I've got a question about what the most "universal" type of Japanese character encoding is for web pages. There are a number of browser options, which include:

Shift-JIS
EUC-JP
ISO-2022-JP
Unicode (UTF-8)
Unicode (UTF-7)
Japanese (Auto-Select)

You can also set (in Netscape) an auto-detect for Japanese, which seems to help.

I assume that Unicode refers to a "universal coding" that your browser will detect automatically and correctly (if you choose the wrong encoding, you may get the wrong kanji). This seems like it may be ideal, but how do you write in "Unicode"?

I use KanjiKit 97 to enter kanji, and can only figure out how to enter it in Shift-JIS coding, which seems to be a pretty safe setting for browsing Japanese in general.

To clarify, I'm not having too much trouble viewing Japanese pages, but I'm trying to enter kanji on some of my own web pages that I would like to pop up correctly automatically. As an example, on the following page I'm re-working, I simply stated at the top how to best view the page:

http://www.tsuki-kage.com/shugyo.html

Any suggestions on what the best way is to view and input kanji to internet applications (aside from .jpg)?

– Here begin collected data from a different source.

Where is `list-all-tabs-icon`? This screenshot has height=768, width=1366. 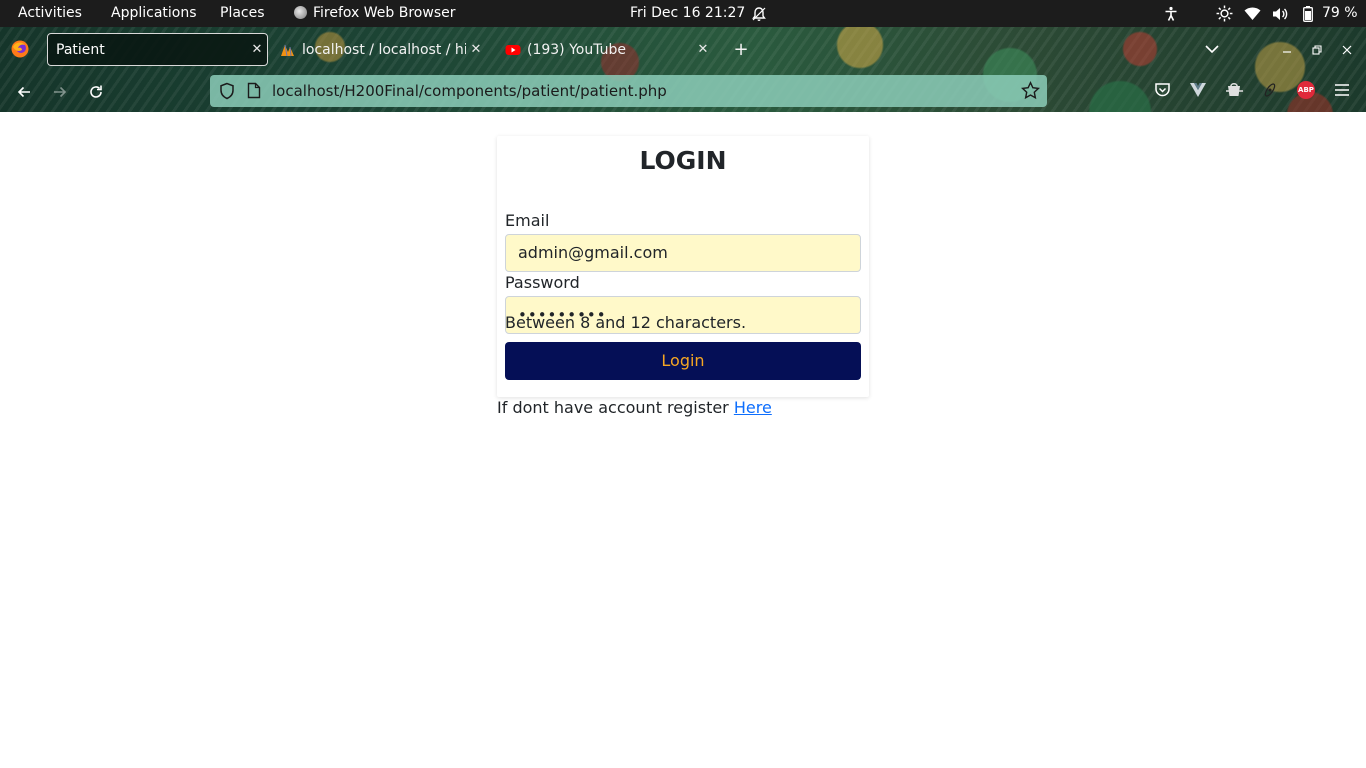 list-all-tabs-icon is located at coordinates (1212, 50). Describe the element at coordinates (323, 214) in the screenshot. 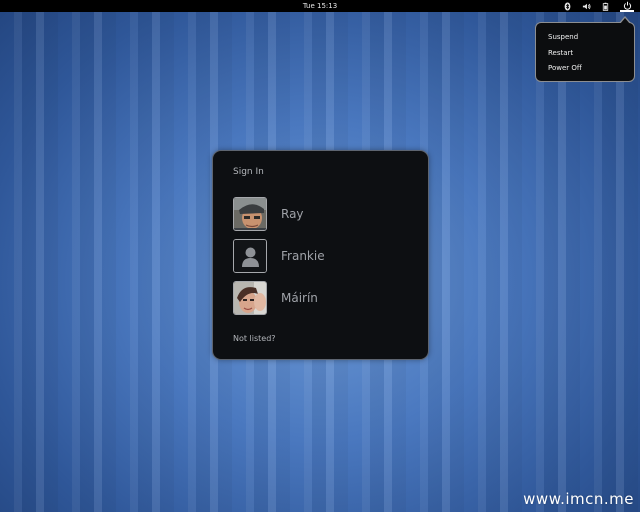

I see `user-item-ray: Ray` at that location.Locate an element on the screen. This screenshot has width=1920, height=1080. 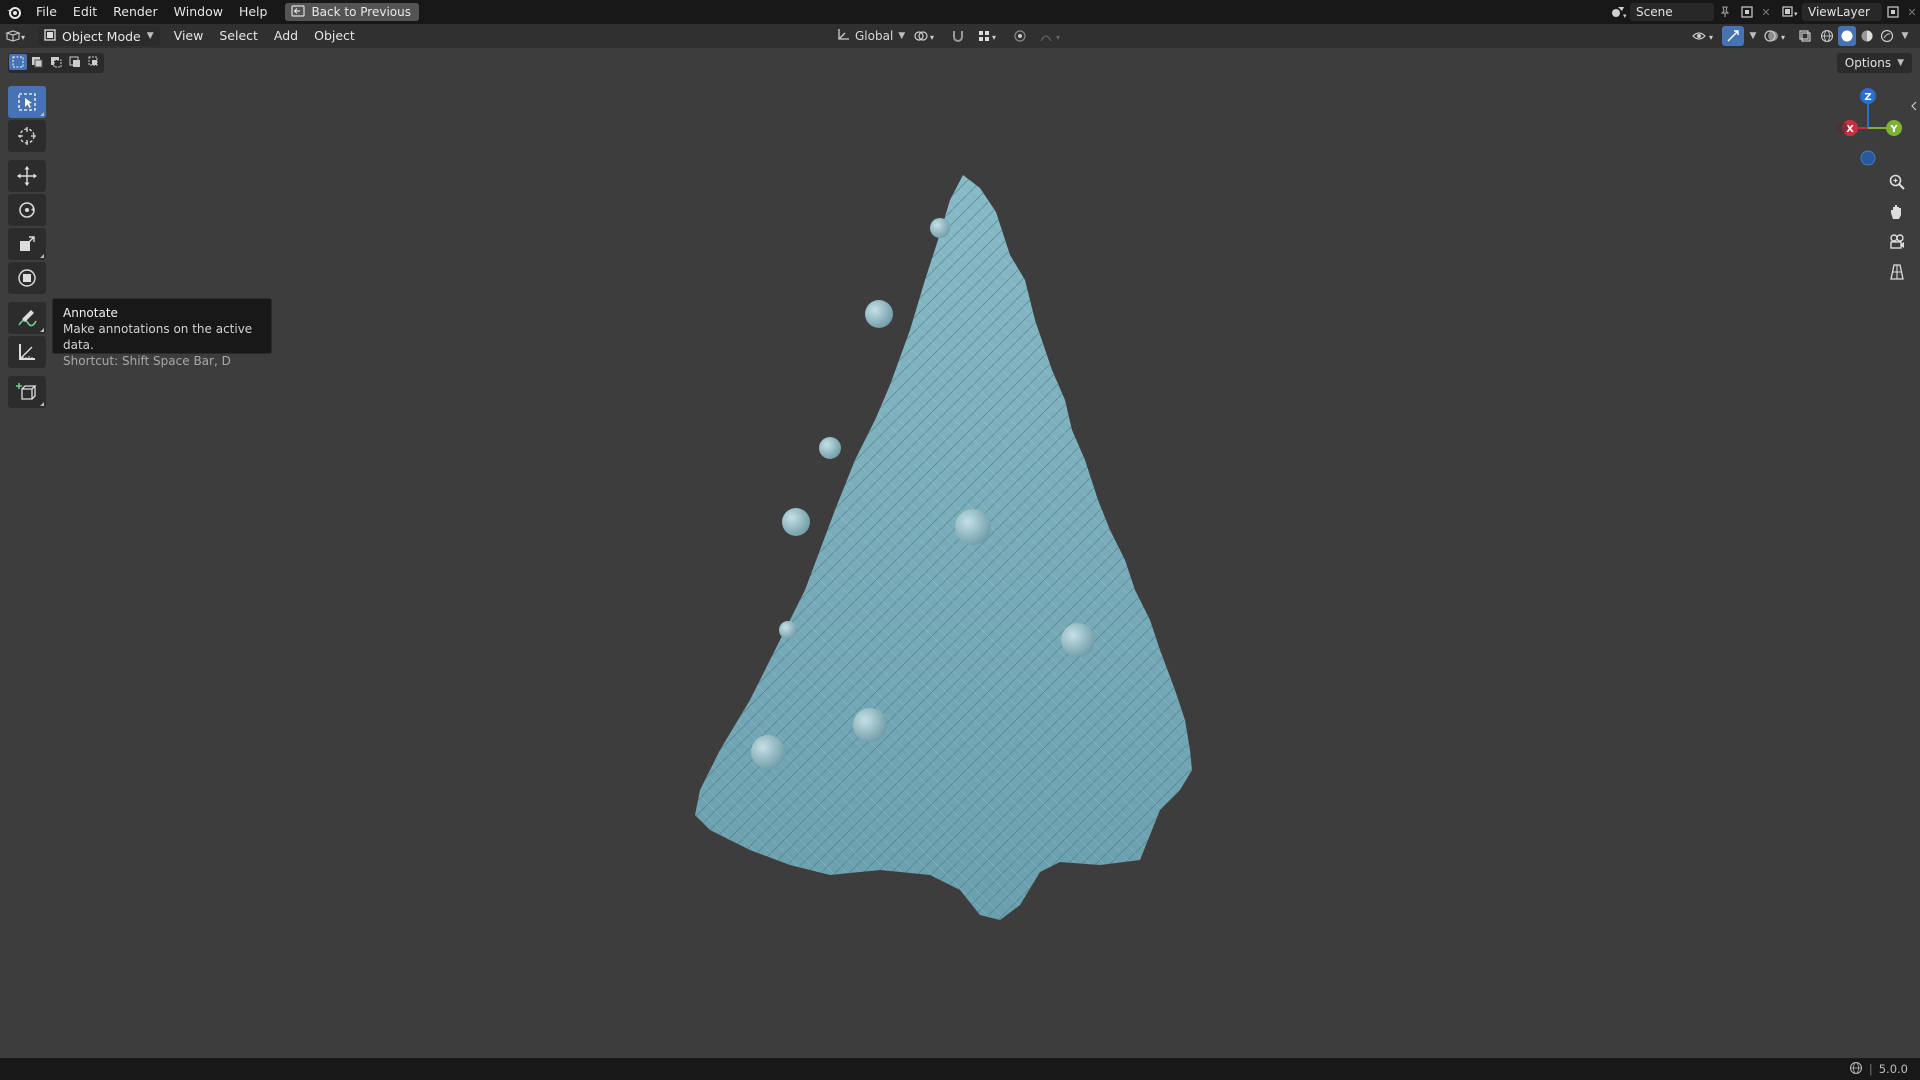
delete-viewlayer-icon: ✕ is located at coordinates (1912, 12). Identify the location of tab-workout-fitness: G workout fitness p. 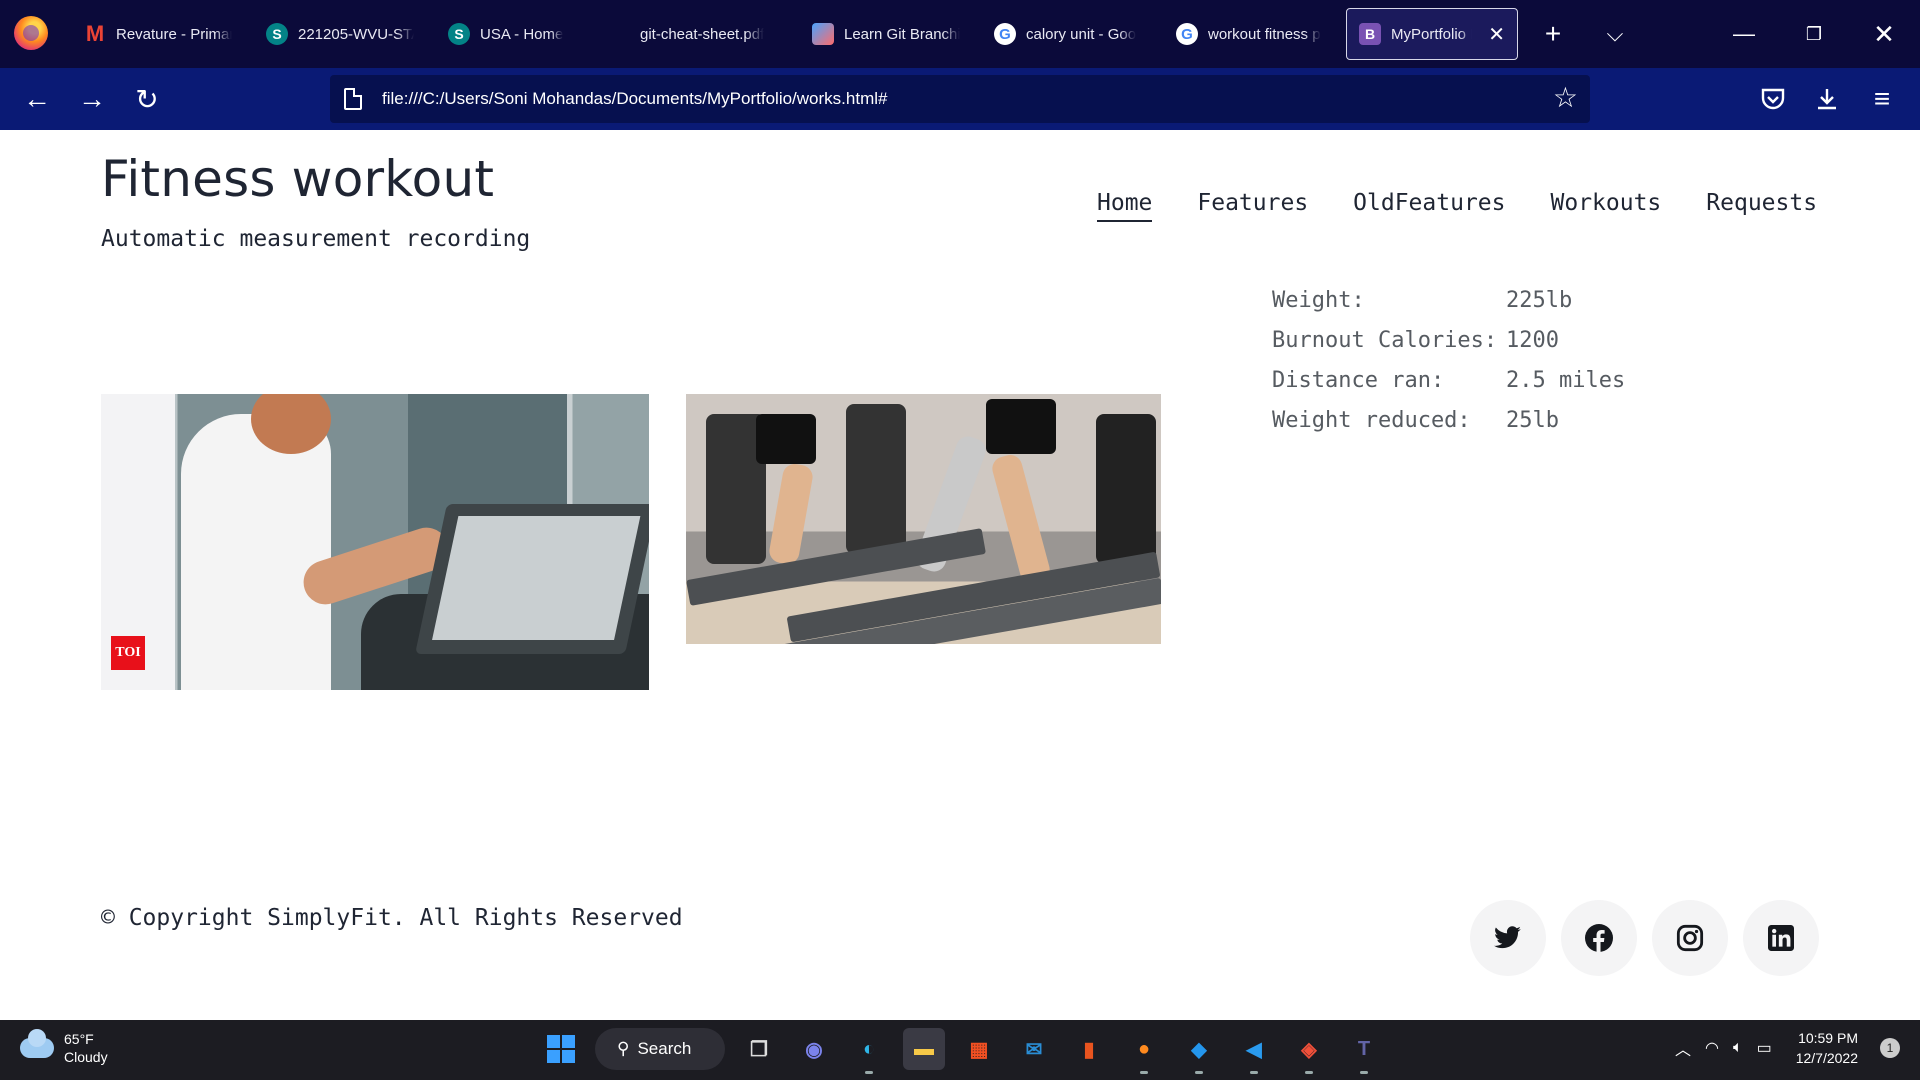
(1250, 34).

Any suggestions appreciated,

hyaku
25th September 2003, 23:32
Usually Shift-JIS

I had problems actually writing pages that were detectable on the net at first.
Shift-JIS did the trick.

Hyakutake Colin

renfield_kuroda
26th September 2003, 00:41
Without getting to horribly detailed, suffice to say there is no one correct way to display Japanese on the web. The de facto standard is Shift-JIS, which is unfortunate because technically it's really crappy but that's what Microsoft invented and uses so it's everywhere. My personal favorite from a technical point of view is JIS (ISO-2002-JP) -- nicely defined standard, very technically elegant, easiest to auto-detect and correct...
Anyway the most important thing is to set the content-encoding correctly in the page, which tells the browser exactly what the page contents are. Otherwise, the browser has to guess, and sometimes guesses badly.
To set the content encoding for Shift-JIS:


<head>
<meta http-equiv="Content-Type" content="text/html; charset=shift-jis">
<title>I am in Shift JIS!</title>
</head>


Hope this helps.
Regards,

r e n

Nathan Scott
26th September 2003, 07:40
Thanks very much guys. That's pretty much the information I was looking for.

Yoroshiku,

Nathan Scott
26th September 2003, 07:45
Actually, one last question.

Does changing the doc type from English:

!doctype html public "-//w3c//dtd html 4.0 transitional//en"

To Japanese:

!doctype html public "-//w3c//dtd html 4.01 transitional//ja"

[< and > removed since the code kept dissappearing]

Make much difference in regards to defaulting a visitor's browser correctly?

Regards,

renfield_kuroda
28th September 2003, 23:58
No. Doctype declarations are for xml, and mostly ignored by browsers. To make sure the browser groks the page encoding correctly, set the meta tag (and if you have control, make sure the server sends the http response appropriately as well -- but in most cases you have no control over the server.)